Also, I meant Celani, not Piantelli (sorry!). He has published a lot of
information in the last 18 months, you should check it out, see:

\-
[http://iccf18.research.missouri.edu/files/Poster/Grimshaw.pd...](http://iccf18.research.missouri.edu/files/Poster/Grimshaw.pdf)

\- [http://www.e-catworld.com/2012/08/celani-demonstrates-
excess...](http://www.e-catworld.com/2012/08/celani-demonstrates-excess-heat-
from-nickel-hydrogen-reactor-at-niweek/)

\-
[http://peswiki.com/index.php/Directory:Francesco_Celani's_LE...](http://peswiki.com/index.php/Directory:Francesco_Celani's_LENR_/_Cold_Fusion_Cell)

------
DanBC
> Many skeptics were left unconvinced. But the customer that the E-Cat was
> being tested for—which Wired UK says was rumored to be the US military's
> DARPA—was satisfied, and purchased the unit.

* [Entries provided]:
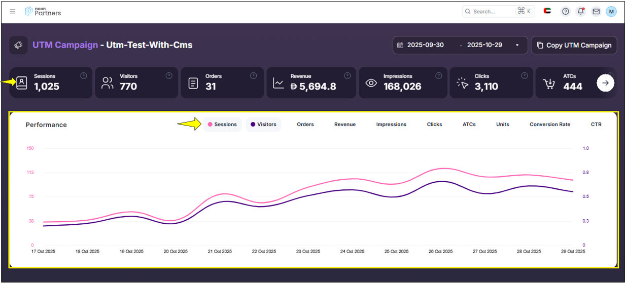Toggle the Sessions series in chart
Screen dimensions: 626x284
pyautogui.click(x=222, y=125)
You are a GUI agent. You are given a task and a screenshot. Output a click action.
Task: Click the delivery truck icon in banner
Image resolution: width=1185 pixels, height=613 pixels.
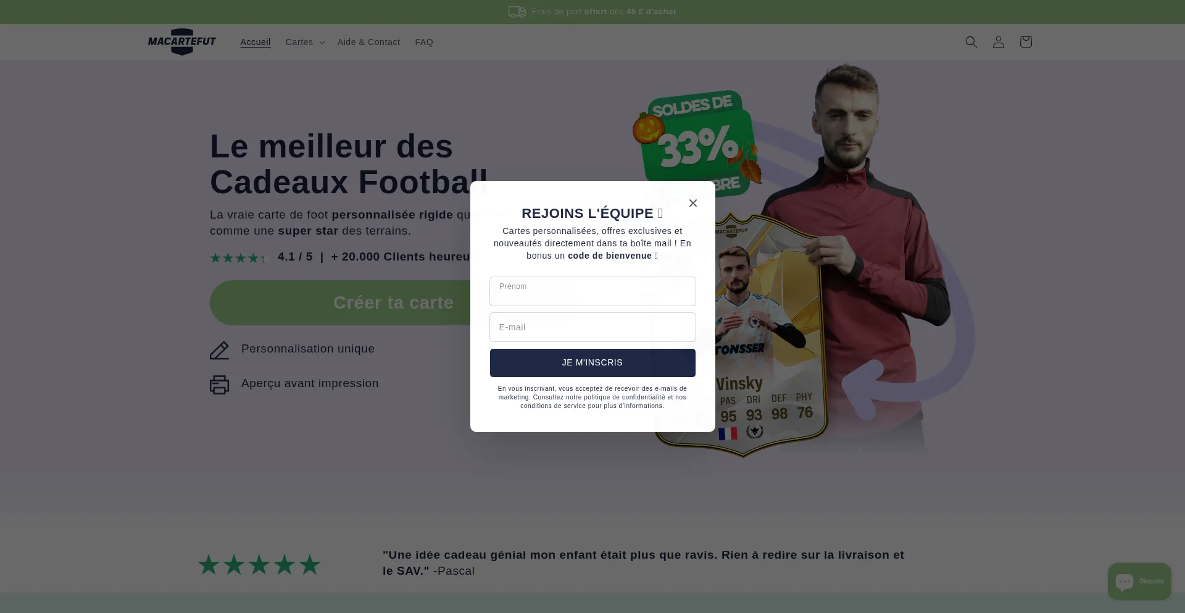[x=517, y=12]
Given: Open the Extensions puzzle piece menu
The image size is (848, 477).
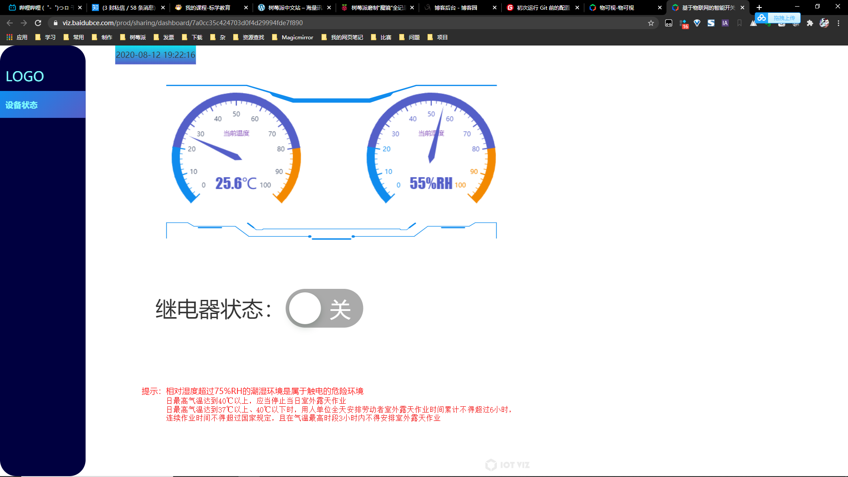Looking at the screenshot, I should pos(810,23).
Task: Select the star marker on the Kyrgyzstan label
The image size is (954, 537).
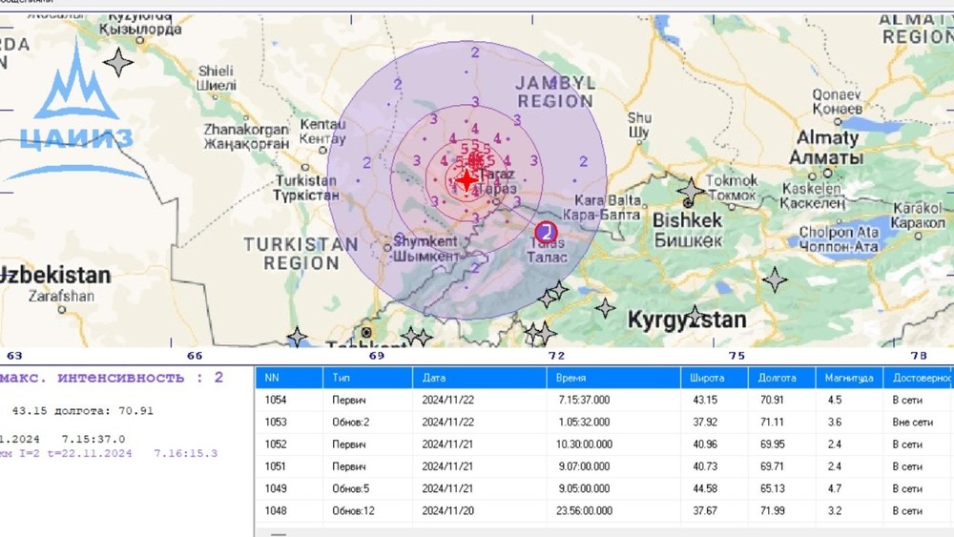Action: click(695, 316)
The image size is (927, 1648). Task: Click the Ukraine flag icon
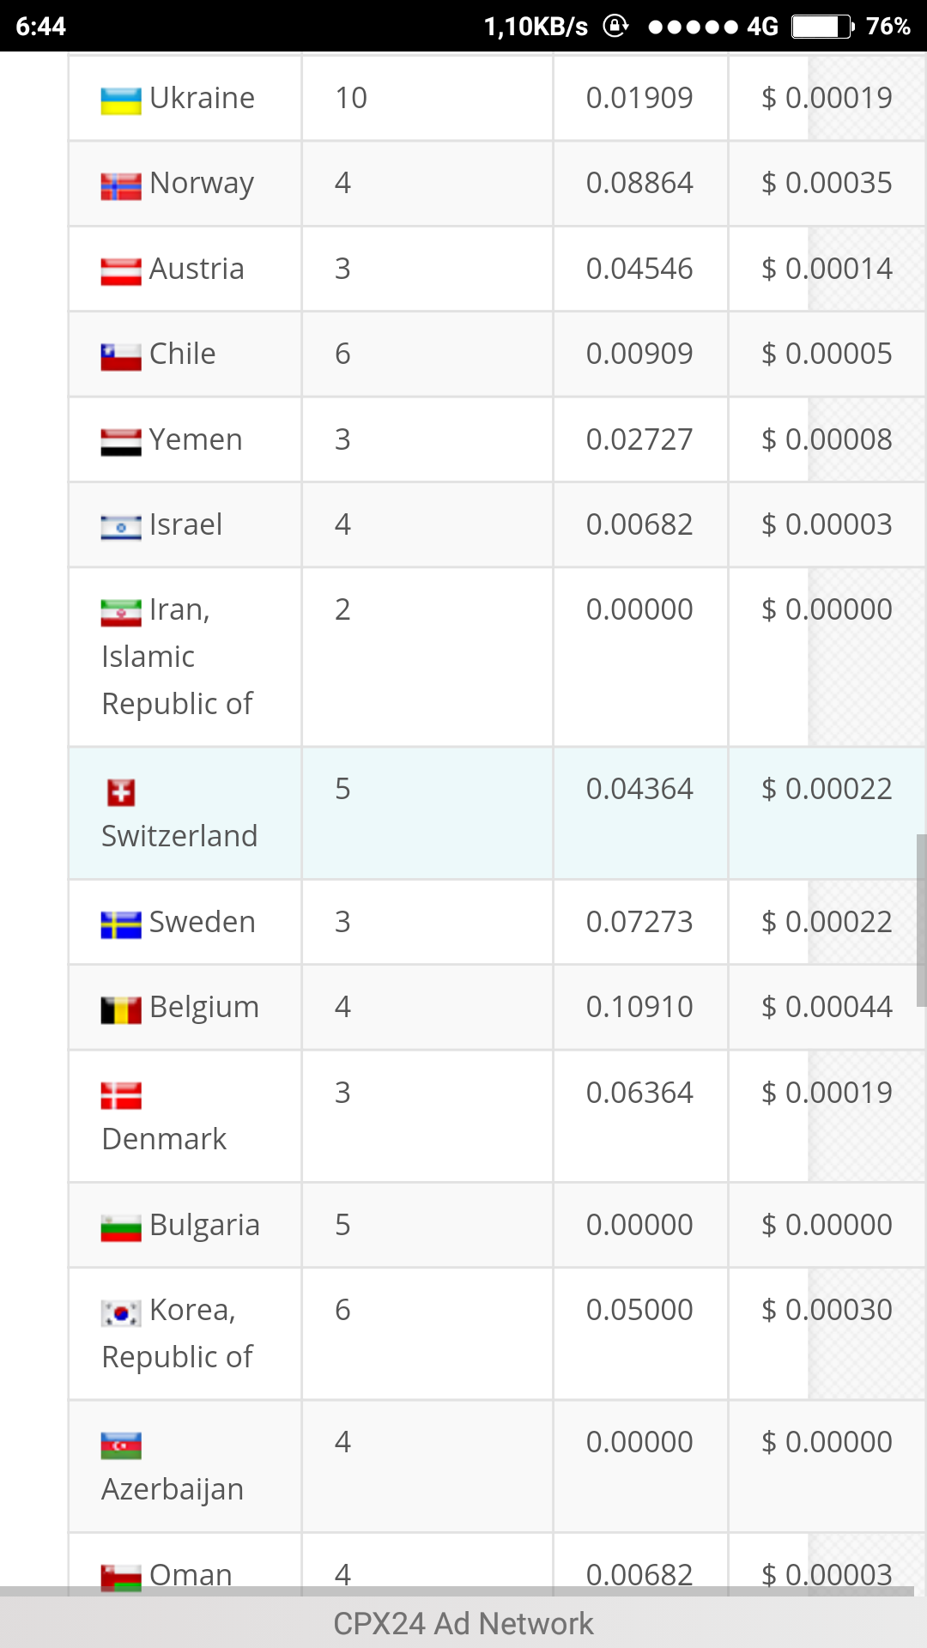[x=121, y=100]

* [What you should do]:
Translate this sentence from the E-Cat forum thread into Spanish: "Many skeptics were left unconvinced." These records have no connection to the forum thread about the E-Cat.

* [Answer to the exercise]:
Muchos escépticos no quedaron convencidos.